The brilliance of this course is in its landscape and in the genius of its designers. Standing on the 1st tee you can see much of the open part of the course (holes 1 to 5 and 16 to 18)… yes, it is open, but look more closely and you see the amazing humps of the 5th fairway (which appear on my business card), the climbing approach to the 4th green and the ridges of low dunes that separate holes. I said it was open – I never said it was flat. Apart from three holes (2 to 4) along one of the beaches you are rarely moving in the same direction.

The exceptional 15th - a dogleg par four that rises up the slopes
to a green beneath Knockarea Mountain (flag is top left on the dune)
Several of the remaining holes are tucked away in or wrapped around a warren of dunes. These form Strandhill’s most thrilling stretches and, in 13 and 15, the course can boast superb holes that are as unique as they are intimidating.
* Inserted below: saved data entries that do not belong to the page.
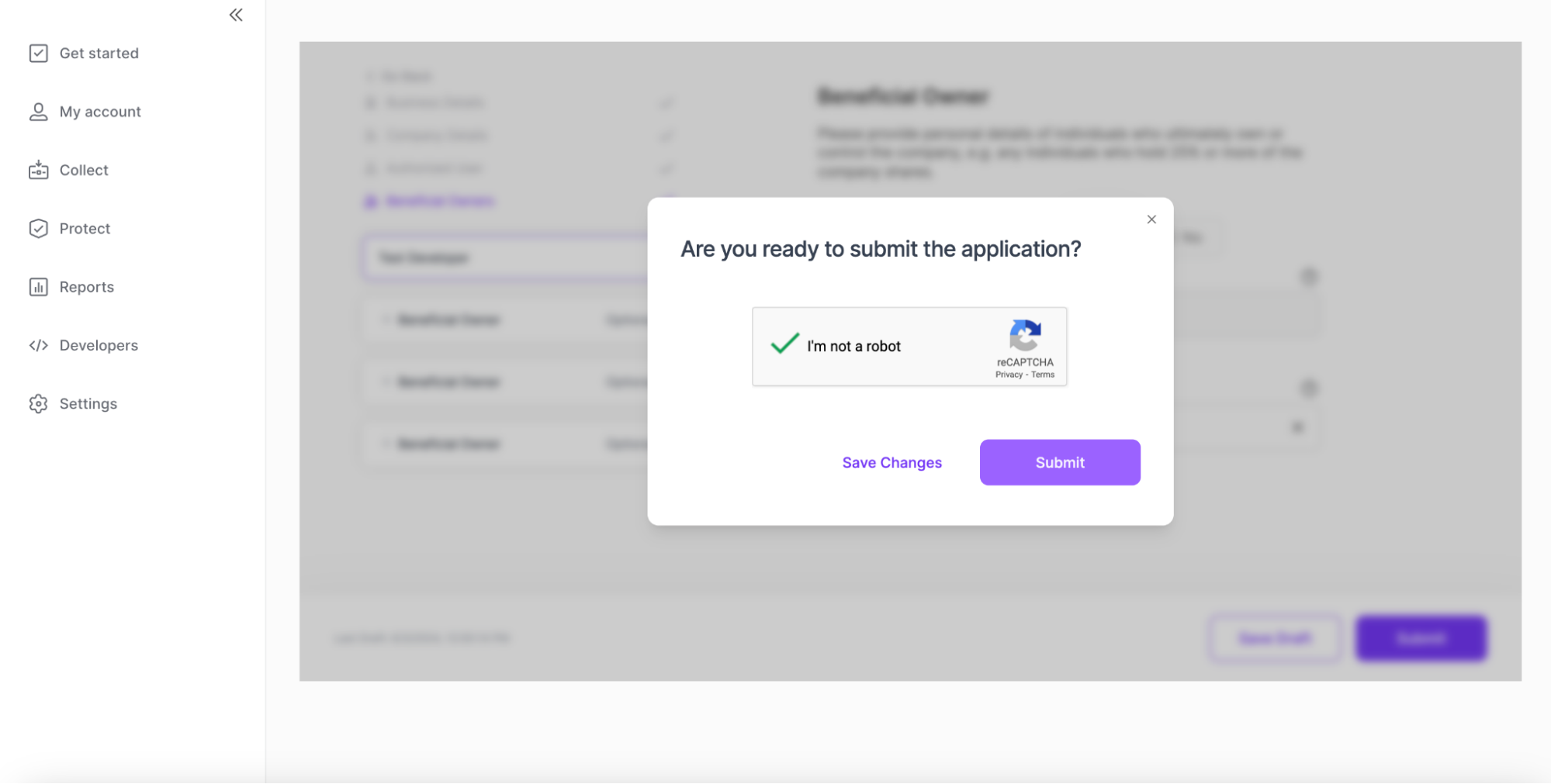This screenshot has height=784, width=1551.
Task: Click Save Changes in the dialog
Action: click(x=891, y=463)
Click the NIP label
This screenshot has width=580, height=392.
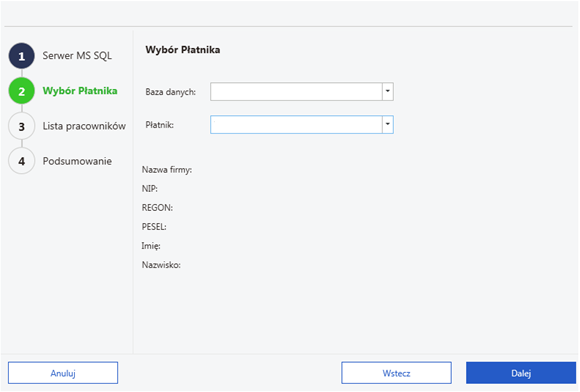(x=149, y=189)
There are a few tame (by comparison) holes in the middle of the round, but it’s good to catch your breath – and they’re not exactly easy. Once again you’ll discover a few surprises that can turn simple mistakes into tragedies… good luck on the 10th green. Count that three-putt as a blessing.

The short par four 7th, from a high tee. Surfers on the waves
to your left, Benbulben straight ahead.
Who were the designers? The members. Strandhill was established in 1931, when golfers who couldn’t get access to Rosses Point across the bay used horse and plough to create their own course. The natural undulations dictated much and today’s layout bears testament to their work and ingenuity.
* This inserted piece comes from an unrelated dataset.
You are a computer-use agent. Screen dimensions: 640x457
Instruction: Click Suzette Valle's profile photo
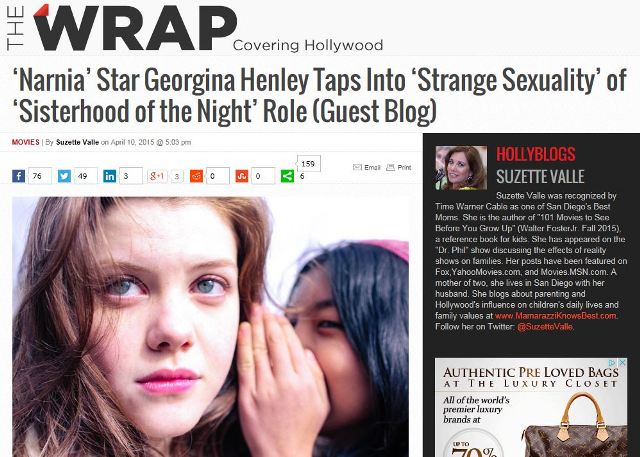461,168
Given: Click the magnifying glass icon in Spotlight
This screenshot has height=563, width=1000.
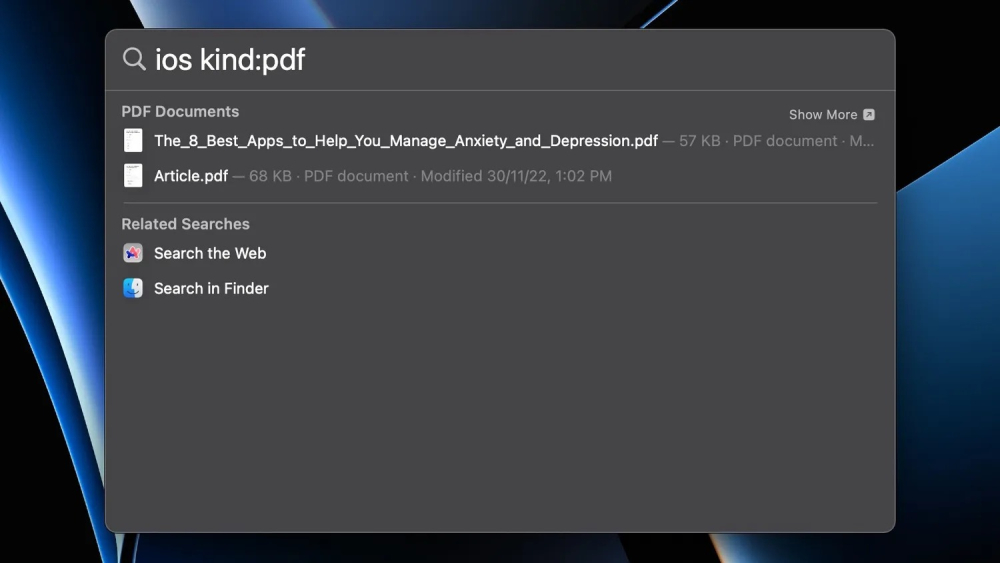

For the views, let me take you back to the 1st tee: sea and mountains directly ahead, Benbulben in the distance behind, Knockarea Mountain above and left (with the tomb of Queen Maebh on top), a single Titanic-sized dune to the right, and more sea beyond that. You visit the sea a couple of times – for the run of holes from 2 to 4 and then again for the 7th, with its tee high in the Titanic dune and views over Strandhill’s famous surfing waters. You are surrounded by beauty and while many golfers say they are not remotely interested in the views (‘we’re here to play golf, not go sightseeing’), places like Tralee, Dooks, Carne and Rosses Point are fĂȘted for the added experience that such views bring. Add Strandhill to that list.

My business card image - the bumps of the 5th fairway.
Portsalon may be a bigger and more traditional course, but Strandhill sneaks ahead of it because its quirkiness and thrills keep you guessing and it’s just so much fun. There’s a sparkling clubhouse, too.

Green Fees: €30 - €35

The 16th, green to tee (the 5th fairway is to the left), with the
clubhouse high and proud on the right.
Free Fourball
To win a free fourball for Portsalon, leave a Comment below with your nameemail and answer to the following question: 

Whose tomb is said to sit atop Knockarea Mountain? 
(Comments will remain unpublished to ensure privacy.)

Draw closes on Monday 27th January at 6pm, at which point a winner will be chosen. 


  1. From: Richard Quinn
    Answer: Queen Maebh

  2. The course is subtle at first then hits you upside the head as you get past the first few holes.
    Loved the "keyhole green" . I liked it better than Sligo. A must play.